February 11, 2021

The political conflict in America, including the second impeachment trial of former President Donald Trump, rests in part upon a language distinction. When does a speaker or writer mean something “literally” as opposed to “figuratively?”

For a while now, defenders of the former president have encouraged us to take his words seriously, but not literally.

In an essay on this topic from 2011, I argued that “metaphors matter.”
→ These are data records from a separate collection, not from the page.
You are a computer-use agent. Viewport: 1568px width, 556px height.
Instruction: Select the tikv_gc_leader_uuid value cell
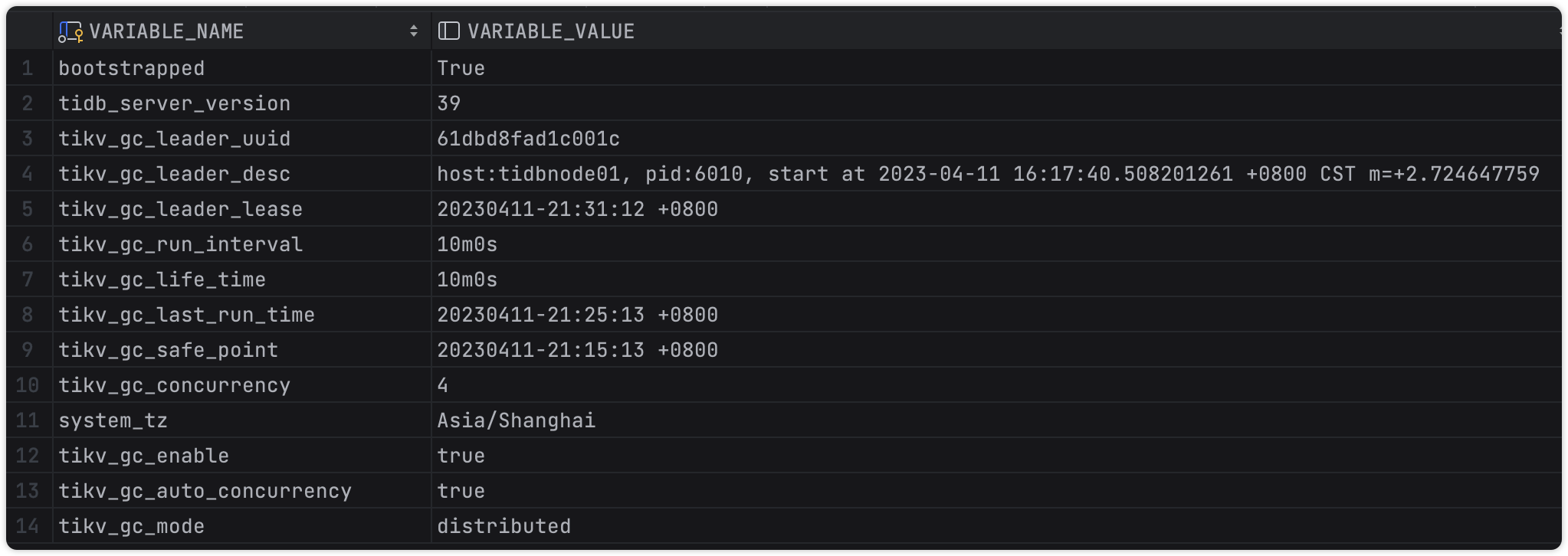click(528, 139)
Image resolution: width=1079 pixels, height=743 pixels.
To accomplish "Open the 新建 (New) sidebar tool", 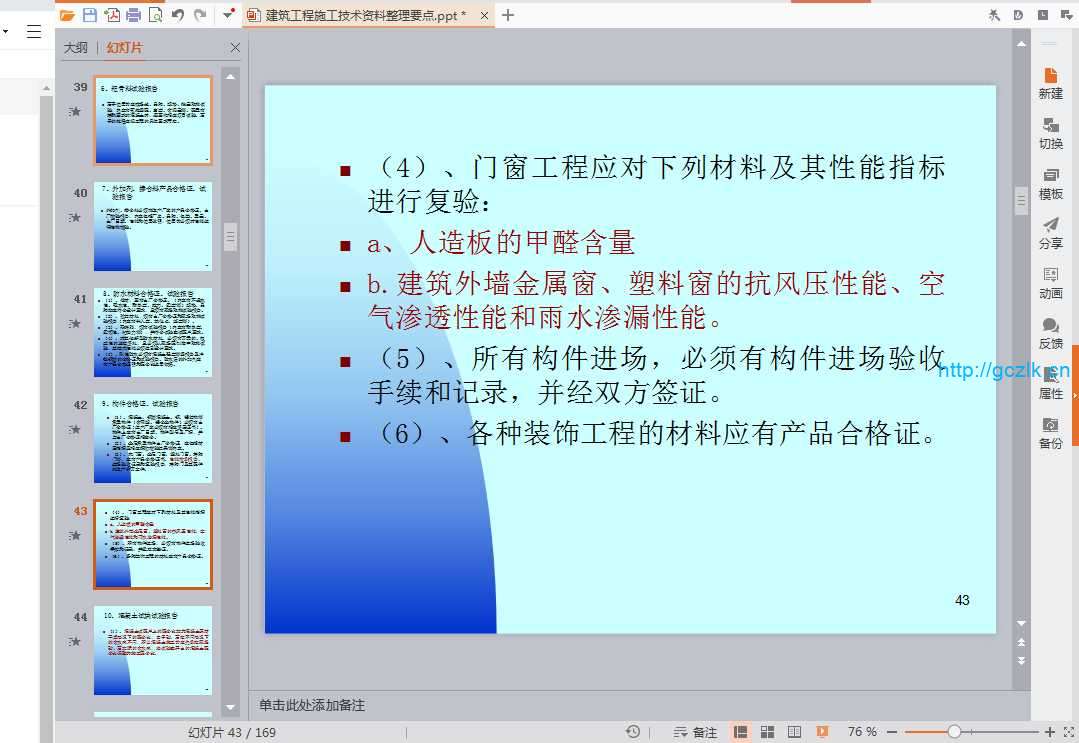I will point(1050,83).
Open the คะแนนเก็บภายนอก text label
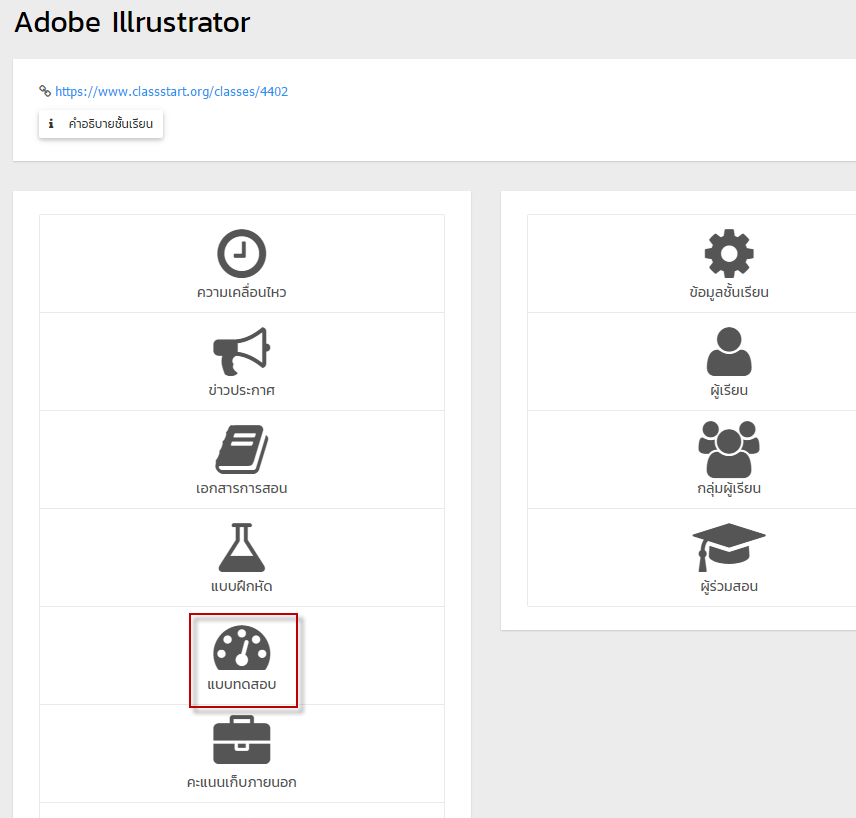Screen dimensions: 856x818 pos(241,782)
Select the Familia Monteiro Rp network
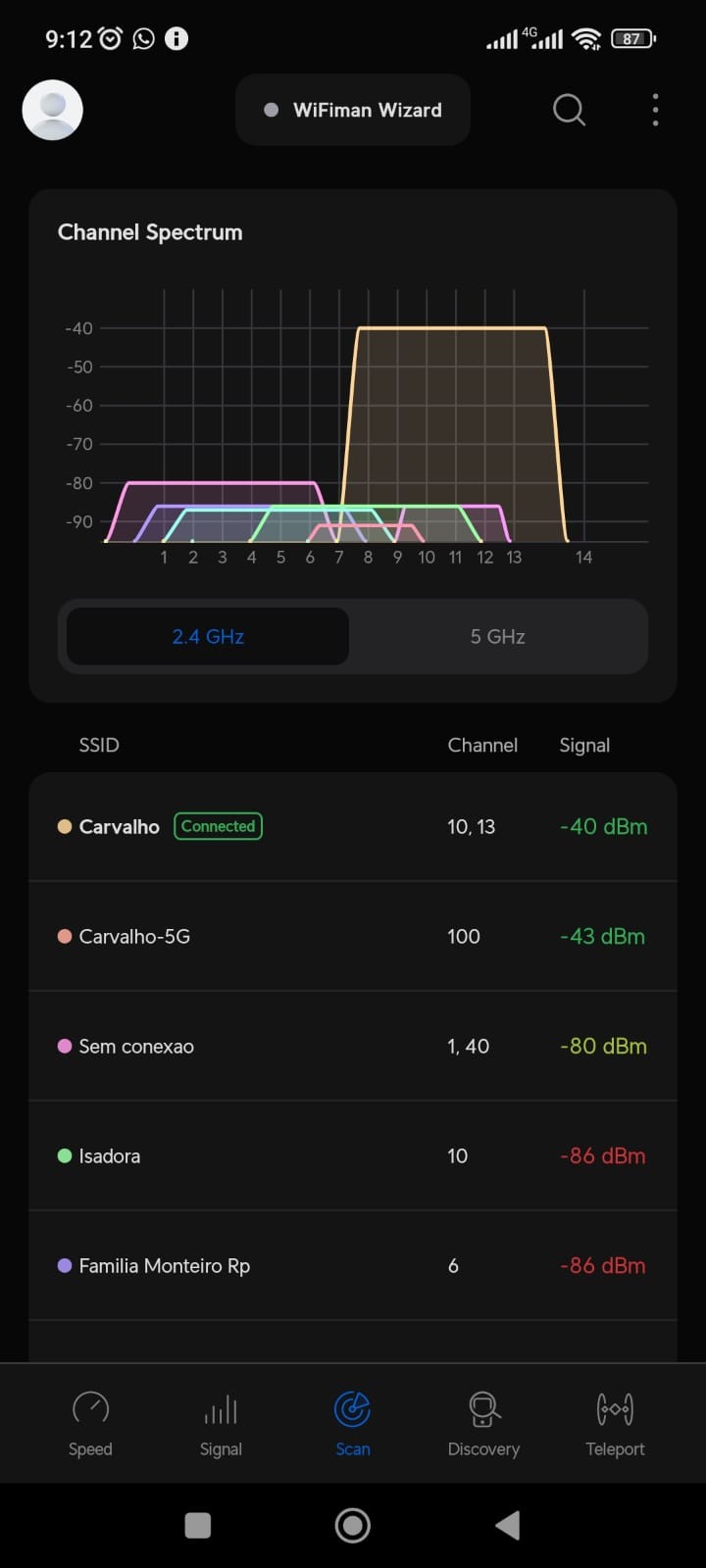This screenshot has width=706, height=1568. pyautogui.click(x=353, y=1266)
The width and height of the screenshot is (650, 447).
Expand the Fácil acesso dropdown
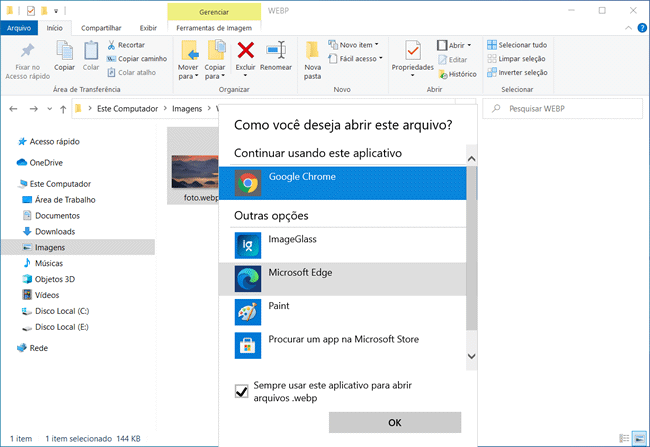click(357, 59)
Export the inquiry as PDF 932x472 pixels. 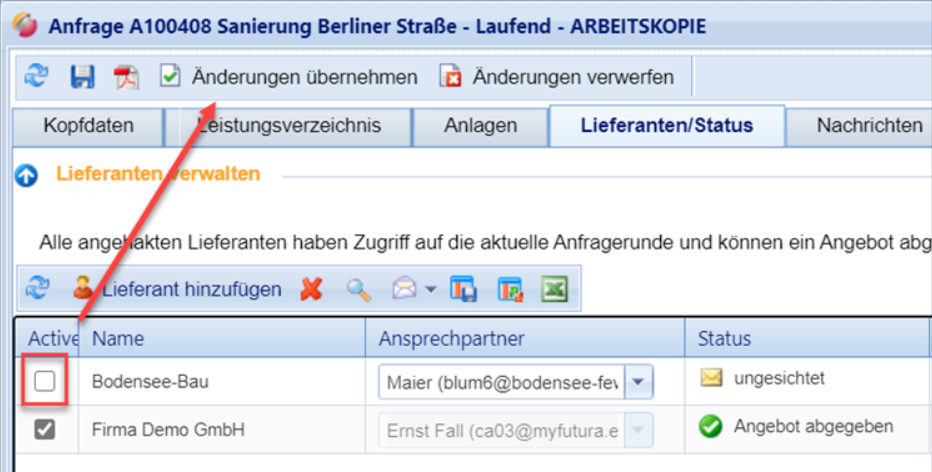pyautogui.click(x=126, y=77)
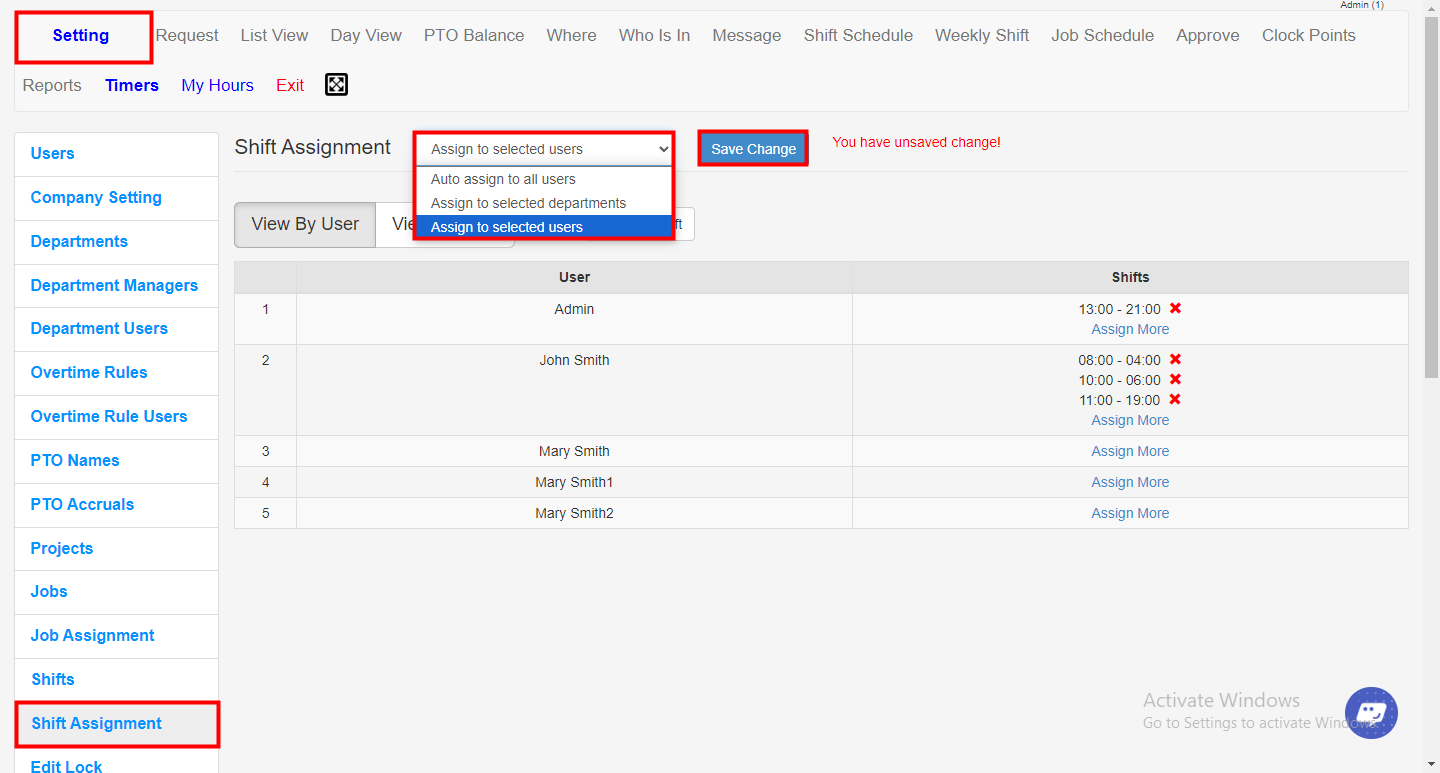
Task: Click the red Exit link
Action: (x=290, y=86)
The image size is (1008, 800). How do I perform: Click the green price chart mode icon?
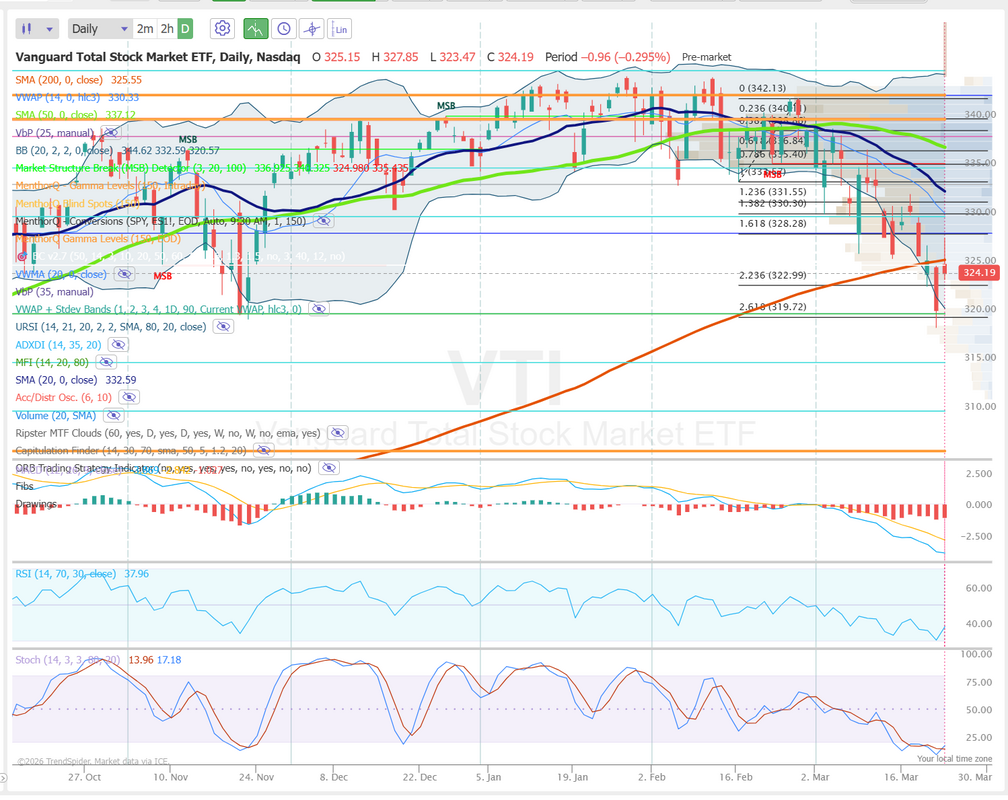[x=256, y=29]
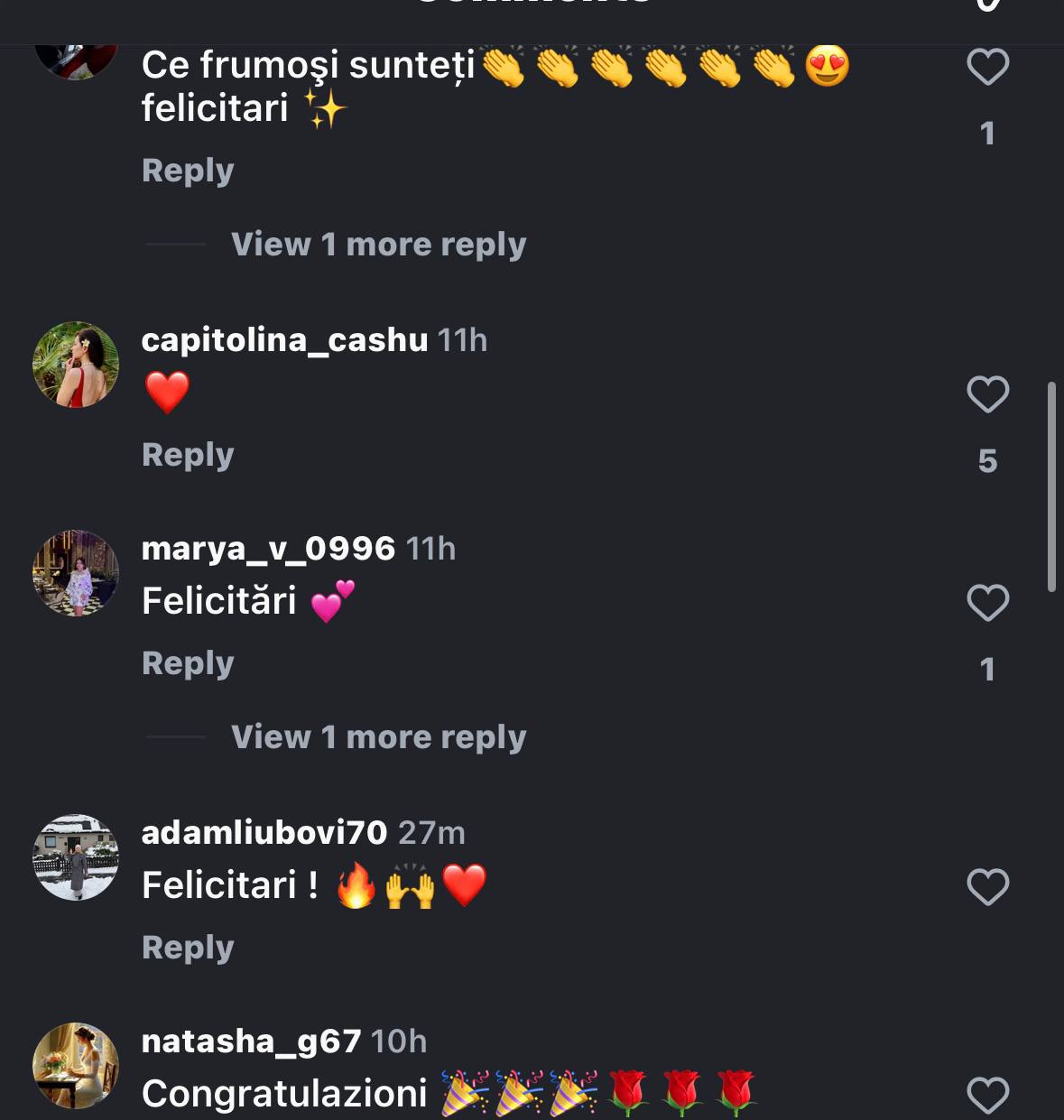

Public speakers and writers — whether they be politicians, educators or journalists — should be held accountable for their metaphors.

The metaphor, a form of figurative language that compares one thing to another, can be virtuous or vicious. Bad metaphors express false comparisons, as when former President George W. Bush talked about a “crusade” in the Middle East against terrorists. To his credit, when alerted, he stopped using it.

Did Trump use language designed to incite violence? My answer is “yes” and “no.”

Remember when former President Bill Clinton answered a question from prosecutors with, “It depends on what the meaning of ‘is’ is?” I am no lawyer or constitutional scholar, but the question of whether Trump committed a “high crime” depends, in part, on what the meaning of “fight” is, a word that the former president used time and time again to protest the result of the election.

What is the “literal” meaning of “fight?”

We need two definitions here. First for “literal,” from the American Heritage Dictionary:

Being in accordance with, conforming to, or upholding the exact or primary meaning of a word or words.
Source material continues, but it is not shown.